Bezos, who is set to leave Amazon on July 5, will join the winner of an auction for a ticket on Blue Origin’s first space trip.
Bezos, fellow billionaire Elon Musk, and Richard Branson have all invested billions of dollars in their rocket companies, but Bezos will be the first of the three to journey into space on his own rocket.
The Blue Origin spacecraft, which will transport Bezos and others, has completed 15 test flights, none of which included passengers.
Last month, Blue Origin announced that it had received more than 5,200 bids from 136 nations in the first round of the auction, but did not reveal the highest amount.
According to Blue Origin’s website, the current top bid in the ongoing second round of auction was $2.8 million.
What is the flight Jeff Bezos is Taking to fulfil childhood dream of space travel
Its New Shepard rocket-and-capsule combination is designed to fly six passengers more than 62 miles (100 kilometres) above Earth into suborbital space, high enough to experience a few minutes of weightlessness and see the planet’s curvature before the high-pressure capsule returns to Earth under parachutes.

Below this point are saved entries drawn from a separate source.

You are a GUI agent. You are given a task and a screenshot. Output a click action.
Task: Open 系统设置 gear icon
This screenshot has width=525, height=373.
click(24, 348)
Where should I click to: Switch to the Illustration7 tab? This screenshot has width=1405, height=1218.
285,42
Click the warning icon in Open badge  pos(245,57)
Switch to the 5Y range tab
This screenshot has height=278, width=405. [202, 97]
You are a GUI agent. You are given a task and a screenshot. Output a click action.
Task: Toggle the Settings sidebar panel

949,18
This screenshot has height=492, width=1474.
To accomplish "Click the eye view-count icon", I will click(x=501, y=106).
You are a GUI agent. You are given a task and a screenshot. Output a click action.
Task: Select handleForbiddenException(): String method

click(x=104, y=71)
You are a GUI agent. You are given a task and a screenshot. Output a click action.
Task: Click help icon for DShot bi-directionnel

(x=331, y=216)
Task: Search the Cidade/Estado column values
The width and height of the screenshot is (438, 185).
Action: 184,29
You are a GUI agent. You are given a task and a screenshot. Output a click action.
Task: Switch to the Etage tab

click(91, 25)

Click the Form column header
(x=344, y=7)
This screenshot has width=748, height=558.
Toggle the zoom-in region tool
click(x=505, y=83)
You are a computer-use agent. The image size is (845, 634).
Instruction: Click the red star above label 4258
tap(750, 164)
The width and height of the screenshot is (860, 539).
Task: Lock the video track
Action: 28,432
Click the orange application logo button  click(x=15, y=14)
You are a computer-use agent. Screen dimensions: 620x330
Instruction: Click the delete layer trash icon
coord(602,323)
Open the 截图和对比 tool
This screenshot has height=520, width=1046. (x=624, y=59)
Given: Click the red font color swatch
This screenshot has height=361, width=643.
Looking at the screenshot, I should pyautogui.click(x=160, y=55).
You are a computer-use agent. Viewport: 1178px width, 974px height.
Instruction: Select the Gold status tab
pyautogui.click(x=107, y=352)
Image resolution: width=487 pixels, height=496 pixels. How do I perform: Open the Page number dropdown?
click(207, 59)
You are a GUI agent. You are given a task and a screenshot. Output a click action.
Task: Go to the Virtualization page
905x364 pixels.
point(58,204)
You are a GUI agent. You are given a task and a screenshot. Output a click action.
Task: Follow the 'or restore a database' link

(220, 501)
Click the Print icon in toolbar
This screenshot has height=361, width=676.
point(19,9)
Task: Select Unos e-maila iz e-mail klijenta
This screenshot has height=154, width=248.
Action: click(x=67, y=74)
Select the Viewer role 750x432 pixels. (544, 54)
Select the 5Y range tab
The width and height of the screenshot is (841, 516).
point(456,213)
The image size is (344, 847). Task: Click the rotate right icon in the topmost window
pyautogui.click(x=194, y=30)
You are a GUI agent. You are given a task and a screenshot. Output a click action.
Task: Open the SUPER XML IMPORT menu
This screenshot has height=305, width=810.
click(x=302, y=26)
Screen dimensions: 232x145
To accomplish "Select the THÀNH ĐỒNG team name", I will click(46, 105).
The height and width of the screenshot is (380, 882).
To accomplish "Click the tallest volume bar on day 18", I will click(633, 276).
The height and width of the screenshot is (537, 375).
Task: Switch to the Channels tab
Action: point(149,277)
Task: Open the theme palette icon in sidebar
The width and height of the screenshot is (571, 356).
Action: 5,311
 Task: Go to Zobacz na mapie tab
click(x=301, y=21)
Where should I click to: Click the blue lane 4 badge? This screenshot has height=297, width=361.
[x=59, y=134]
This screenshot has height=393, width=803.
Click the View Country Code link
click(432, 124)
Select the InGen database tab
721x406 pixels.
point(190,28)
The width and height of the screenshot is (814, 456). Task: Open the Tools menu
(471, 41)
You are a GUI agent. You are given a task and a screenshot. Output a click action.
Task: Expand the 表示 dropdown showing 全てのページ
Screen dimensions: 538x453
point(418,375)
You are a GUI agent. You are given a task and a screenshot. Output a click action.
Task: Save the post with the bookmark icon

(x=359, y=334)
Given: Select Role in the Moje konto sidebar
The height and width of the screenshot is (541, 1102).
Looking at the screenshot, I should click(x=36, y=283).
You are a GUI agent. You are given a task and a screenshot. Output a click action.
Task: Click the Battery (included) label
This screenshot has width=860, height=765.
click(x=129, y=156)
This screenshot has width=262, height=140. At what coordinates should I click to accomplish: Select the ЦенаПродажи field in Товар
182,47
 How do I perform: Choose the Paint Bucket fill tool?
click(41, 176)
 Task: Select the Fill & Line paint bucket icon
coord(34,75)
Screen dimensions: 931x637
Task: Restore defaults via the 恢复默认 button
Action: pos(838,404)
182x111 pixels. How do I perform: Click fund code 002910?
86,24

According to Blue Origin, the capsule has six view windows that are roughly three times as tall as those on a Boeing 747 aircraft and are the largest ever utilized in space.
Bezos’ rocket company plans to launch its first suborbital sightseeing mission on July 20, a turning point in a race to usher in a new age of private commercial space travel.
According to Reuters in 2018, the business planned to charge passengers at least $200,000 for the voyage, based on an analysis of competitor proposals from Branson’s Virgin Galactic Holdings and other factors, but its intentions may have changed.
When it comes to addressing risks associated with space travel, global insurers are still in the early phases. Life insurers either don’t ask about space tourism or don’t cover it.
“You’ll sign this release of liability, and assuming there’s no gross negligence or deliberate wrongdoing, if you don’t survive, there’s probably no financial recovery,” said Richard Parker of insurer AmTrust Financial’s Assure Space.